— Begin PROVIDED DATA —

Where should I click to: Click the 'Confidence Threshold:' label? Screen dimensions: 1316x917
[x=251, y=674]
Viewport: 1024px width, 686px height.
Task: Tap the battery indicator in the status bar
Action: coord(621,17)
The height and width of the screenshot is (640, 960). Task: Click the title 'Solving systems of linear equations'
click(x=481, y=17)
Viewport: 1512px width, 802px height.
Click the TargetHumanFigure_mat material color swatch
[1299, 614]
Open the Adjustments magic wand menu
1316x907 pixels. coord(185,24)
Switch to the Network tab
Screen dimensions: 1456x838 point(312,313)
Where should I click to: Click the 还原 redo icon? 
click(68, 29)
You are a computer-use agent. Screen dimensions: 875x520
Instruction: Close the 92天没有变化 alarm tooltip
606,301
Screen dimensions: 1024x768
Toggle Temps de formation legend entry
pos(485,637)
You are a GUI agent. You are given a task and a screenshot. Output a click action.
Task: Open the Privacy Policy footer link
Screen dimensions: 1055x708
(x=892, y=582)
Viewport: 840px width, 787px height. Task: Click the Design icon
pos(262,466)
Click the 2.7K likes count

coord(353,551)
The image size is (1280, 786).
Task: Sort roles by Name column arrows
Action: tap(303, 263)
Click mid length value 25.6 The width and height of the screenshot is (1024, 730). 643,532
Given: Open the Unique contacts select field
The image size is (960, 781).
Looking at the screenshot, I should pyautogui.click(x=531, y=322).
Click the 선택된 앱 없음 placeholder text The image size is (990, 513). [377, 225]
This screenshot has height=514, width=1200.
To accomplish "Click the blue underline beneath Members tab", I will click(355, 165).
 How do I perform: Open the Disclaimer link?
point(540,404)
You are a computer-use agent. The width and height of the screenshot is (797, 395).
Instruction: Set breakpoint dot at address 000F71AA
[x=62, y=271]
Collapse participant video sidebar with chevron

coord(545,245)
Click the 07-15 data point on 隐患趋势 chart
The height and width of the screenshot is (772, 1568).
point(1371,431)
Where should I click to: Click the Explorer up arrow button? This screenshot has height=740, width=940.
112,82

— End PROVIDED DATA —

**PROBLEM DETAILS:** Can you put every line of the items above into a numbered list, leaving out the blank lines?

**CORRECT RESULT:**
1. Where should I click to: Click the 'Confidence Threshold:' label? Screen dimensions: 1316x917
2. [x=251, y=674]
3. Viewport: 1024px width, 686px height.
4. Task: Tap the battery indicator in the status bar
5. Action: coord(621,17)
6. The height and width of the screenshot is (640, 960). Task: Click the title 'Solving systems of linear equations'
7. click(x=481, y=17)
8. Viewport: 1512px width, 802px height.
9. Click the TargetHumanFigure_mat material color swatch
10. [1299, 614]
11. Open the Adjustments magic wand menu
12. 1316x907 pixels. coord(185,24)
13. Switch to the Network tab
14. Screen dimensions: 1456x838 point(312,313)
15. Where should I click to: Click the 还原 redo icon? 
16. click(68, 29)
17. You are a computer-use agent. Screen dimensions: 875x520
18. Instruction: Close the 92天没有变化 alarm tooltip
19. 606,301
20. Screen dimensions: 1024x768
21. Toggle Temps de formation legend entry
22. pos(485,637)
23. You are a GUI agent. You are given a task and a screenshot. Output a click action.
24. Task: Open the Privacy Policy footer link
25. Screen dimensions: 1055x708
26. (x=892, y=582)
27. Viewport: 840px width, 787px height. Task: Click the Design icon
28. pos(262,466)
29. Click the 2.7K likes count
30. coord(353,551)
31. The image size is (1280, 786).
32. Task: Sort roles by Name column arrows
33. Action: tap(303, 263)
34. Click mid length value 25.6 The width and height of the screenshot is (1024, 730). 643,532
35. Given: Open the Unique contacts select field
36. The image size is (960, 781).
37. Looking at the screenshot, I should pyautogui.click(x=531, y=322).
38. Click the 선택된 앱 없음 placeholder text The image size is (990, 513). [377, 225]
39. This screenshot has height=514, width=1200.
40. To accomplish "Click the blue underline beneath Members tab", I will click(355, 165).
41.  How do I perform: Open the Disclaimer link?
42. point(540,404)
43. You are a computer-use agent. The width and height of the screenshot is (797, 395).
44. Instruction: Set breakpoint dot at address 000F71AA
45. [x=62, y=271]
46. Collapse participant video sidebar with chevron
47. coord(545,245)
48. Click the 07-15 data point on 隐患趋势 chart
49. The height and width of the screenshot is (772, 1568).
50. point(1371,431)
51. Where should I click to: Click the Explorer up arrow button? This screenshot has height=740, width=940.
52. 112,82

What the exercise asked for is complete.